This article was posted at Catholic News Agency February 2, 2021.

Critics of the Southern Poverty Law Center (SPLC) say the organization has become extreme and “thoroughly disgraced,” after the center released its
2020 “census of hate groups,” which included numerous pro-life and family organizations.

Since 1990, the SPLC has issued an annual list of hate groups, listing organizations such as the Ku Klux Klan and neo-Nazis. More recently, however,
it has also included pro-life and pro-traditional marriage Christian organizations as “anti-LGBTQ hate groups.”

Many of these groups are well-respected, such as the Ruth Institute, Alliance Defending Freedom (ADF), Family Research Council, and several smaller
Christian churches.


“Influential anti-LGBTQ hate groups,” the latest SPLC report says, “became further entrenched in the Trump White House, and the Trump administration
continued its years-long pattern of appointing federal judges with ties to anti-LGBTQ groups. The most high-profile of these appointments was Amy
Coney Barrett, who joined the Supreme Court last fall and has ties to Alliance Defending Freedom, which SPLC has designated an anti-LGBTQ hate
group.”

Jeremy Tedesco, senior counsel for Alliance Defending Freedom, responded that “ADF is one of the nation’s most respected and successful Supreme Court
advocates, and has won 11 cases at the U.S. Supreme Court since 2011.”

“We work to preserve fundamental freedoms of speech, religion, and conscience for all Americans,” Tedesco told CNA. “Once a respected civil rights
organization, the Southern Poverty Law Center has destroyed its own credibility because of its blatant partisan agenda and discredited fundraising
scheme. It has devolved into a group that attacks and spreads lies about organizations and people who do not agree with its far-left agenda.”

ADF has created a website responding to the SPLC’s allegations.

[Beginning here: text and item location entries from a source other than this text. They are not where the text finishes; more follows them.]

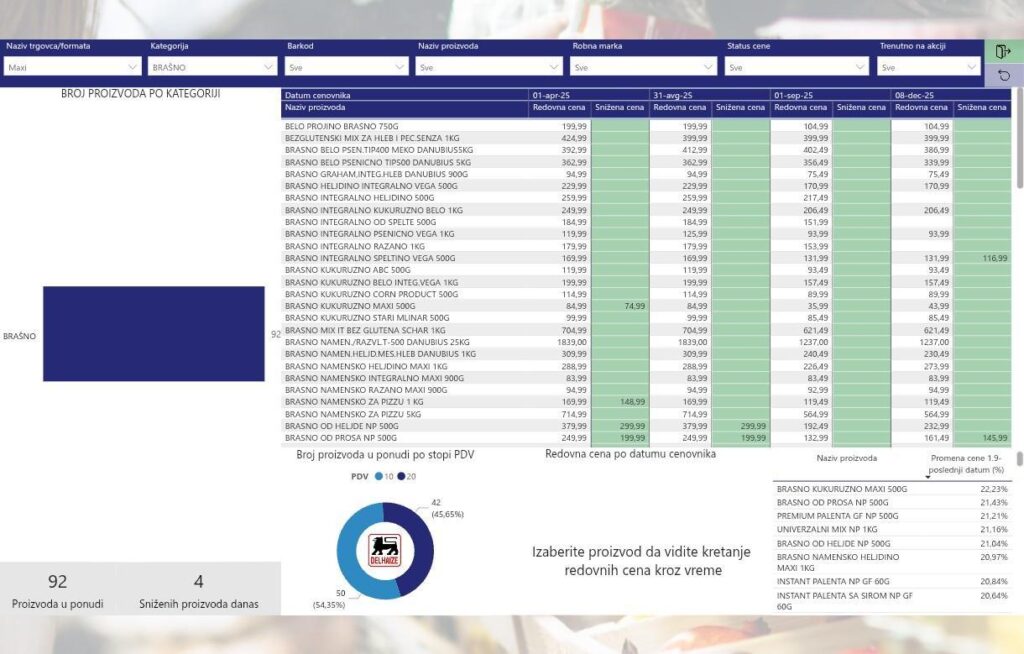Screen dimensions: 1024x654
Task: Expand the Kategorija dropdown showing BRAŠNO
Action: [212, 67]
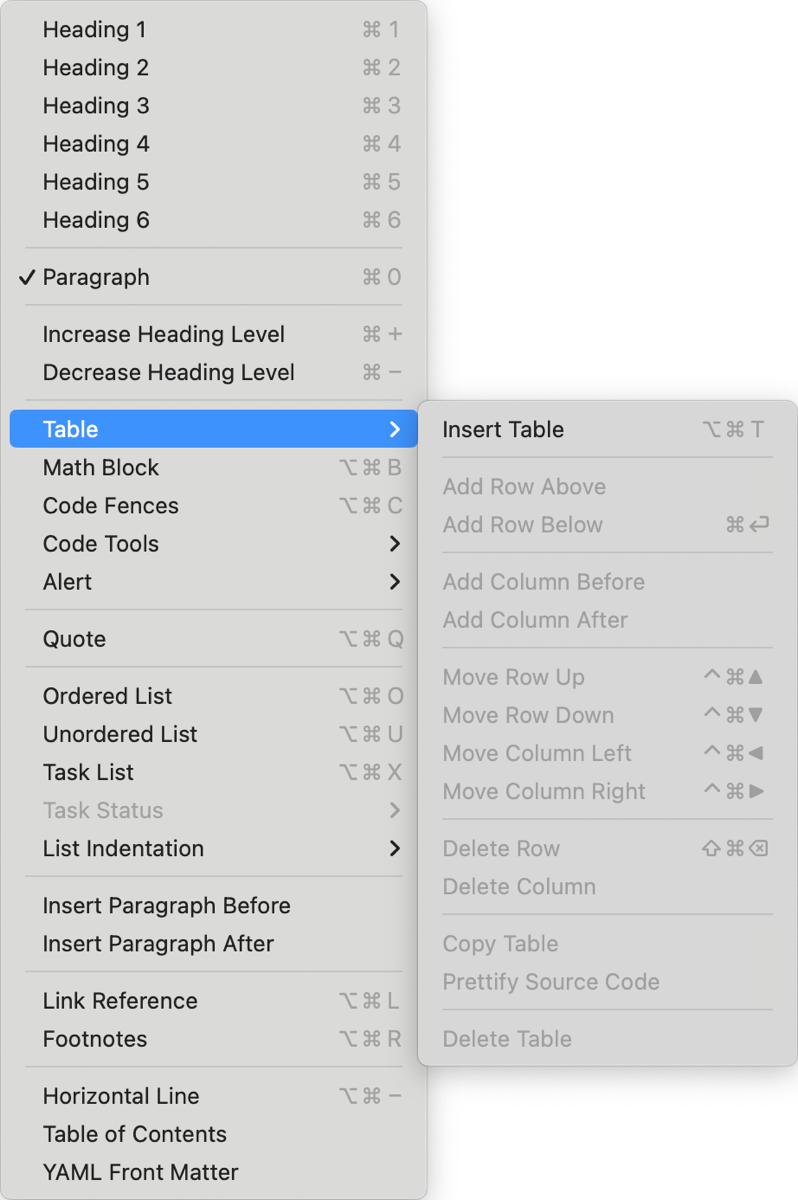Create an Unordered List
798x1200 pixels.
coord(120,734)
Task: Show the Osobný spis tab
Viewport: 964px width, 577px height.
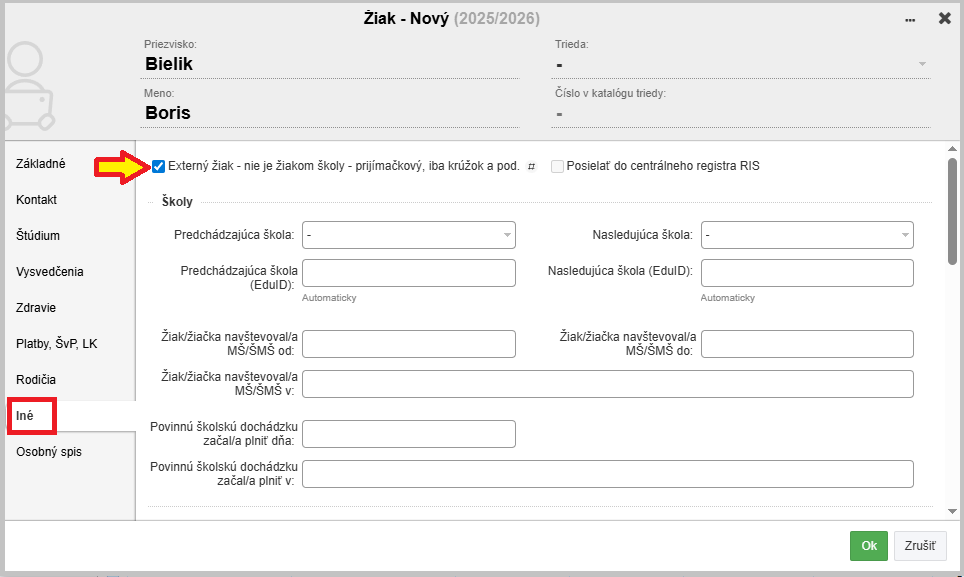Action: pyautogui.click(x=49, y=452)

The most recent SPLC report was released February 1. It presents a series of proposals, including a demand that “public figures involved in inciting
and giving encouragement to the armed insurrectionists who stormed the U.S. Capitol on Jan. 6 — destroying property, injuring dozens of officers,
and leaving five people dead – should be permanently deplatformed from all social media. In addition, corporations should permanently suspend political
donations to Members of Congress and other elected officials that helped incite the violent siege and request that any past political donations
to their campaigns be returned.”

In 2019, the SPLC’s reputation as a watchdog of injustice and inequality suffered a major hit when co-founder Morris Dees was forced to resign after
serious allegations of racism and misogyny.

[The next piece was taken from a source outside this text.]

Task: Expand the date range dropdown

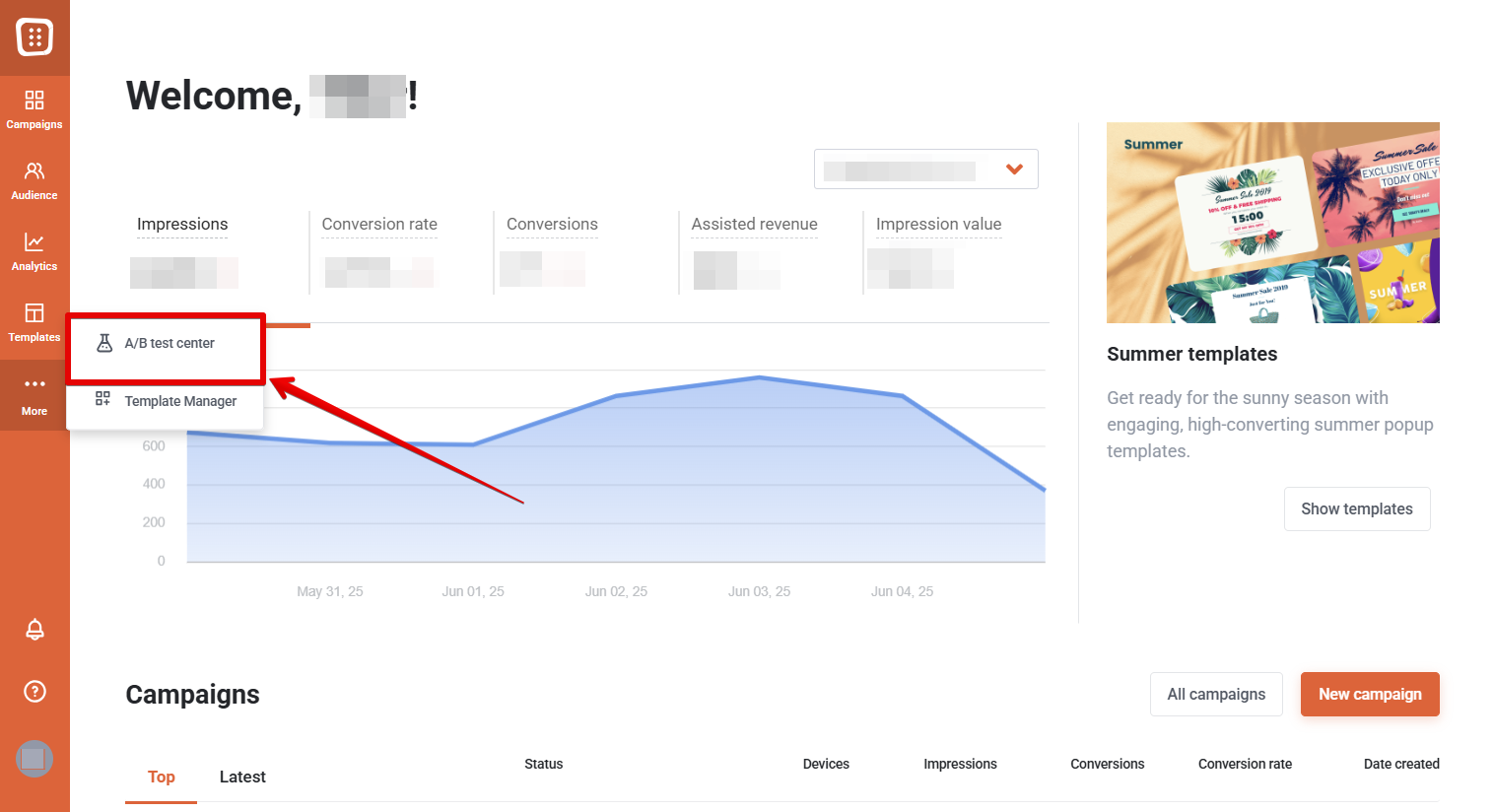Action: coord(925,169)
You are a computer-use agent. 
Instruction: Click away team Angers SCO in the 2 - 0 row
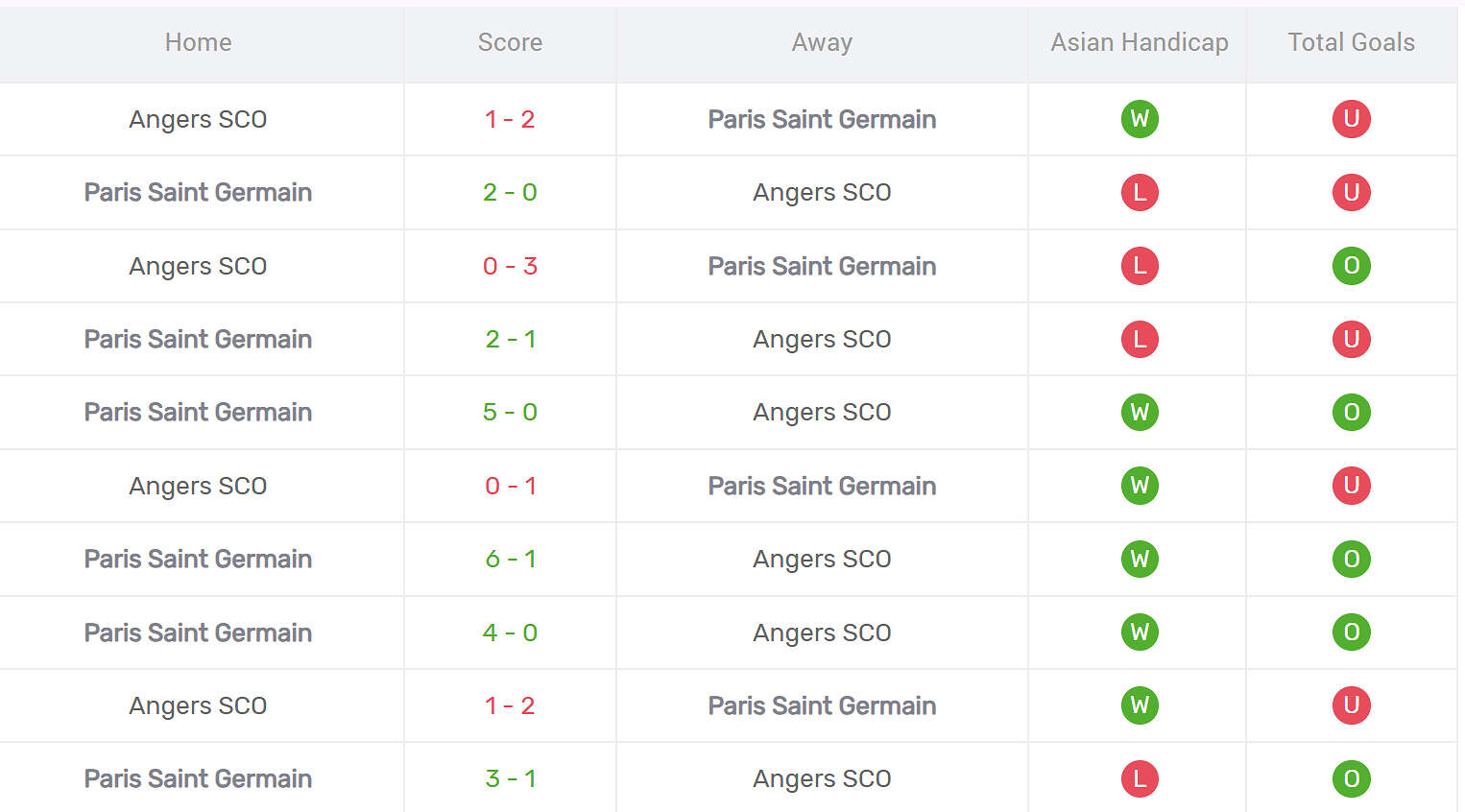tap(822, 193)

However, inclusion on the SPLC’s “hate group list” still has negative consequences. For example, online retail giant Amazon has used the list to disqualify
nonprofit organizations from using the “Amazon Smile” program to receive donations.

Last year, NBC reported as scandalous that as 14 organizations designated “hate groups” by the SPLC benefited from the Paycheck Protection Program,
designed to provide relief to small businesses affected by the coronavirus lockdowns.

Among the groups listed was the Ruth Institute, a pro-life organization based in Louisiana. Its founder and president, Dr. Jennifer Roback Morse, said
the group faced bad publicity and unfair bias from the report.

“NBC relies on the Southern Poverty Law Center for the ‘hate group’ designation. This just means the Ruth Institute is a group the SPLC hates. Big
deal. They raise a lot of money with their hate-mongering tactics. In 2018, their net assets were a half billion dollars,” Morse said.

Morse said “the Ruth Institute is a global, non-profit organization leading an international, interfaith coalition to defend the family and build a
civilization of love. If fighting sex abuse, pornography, and divorce makes us a hate group, so be it.”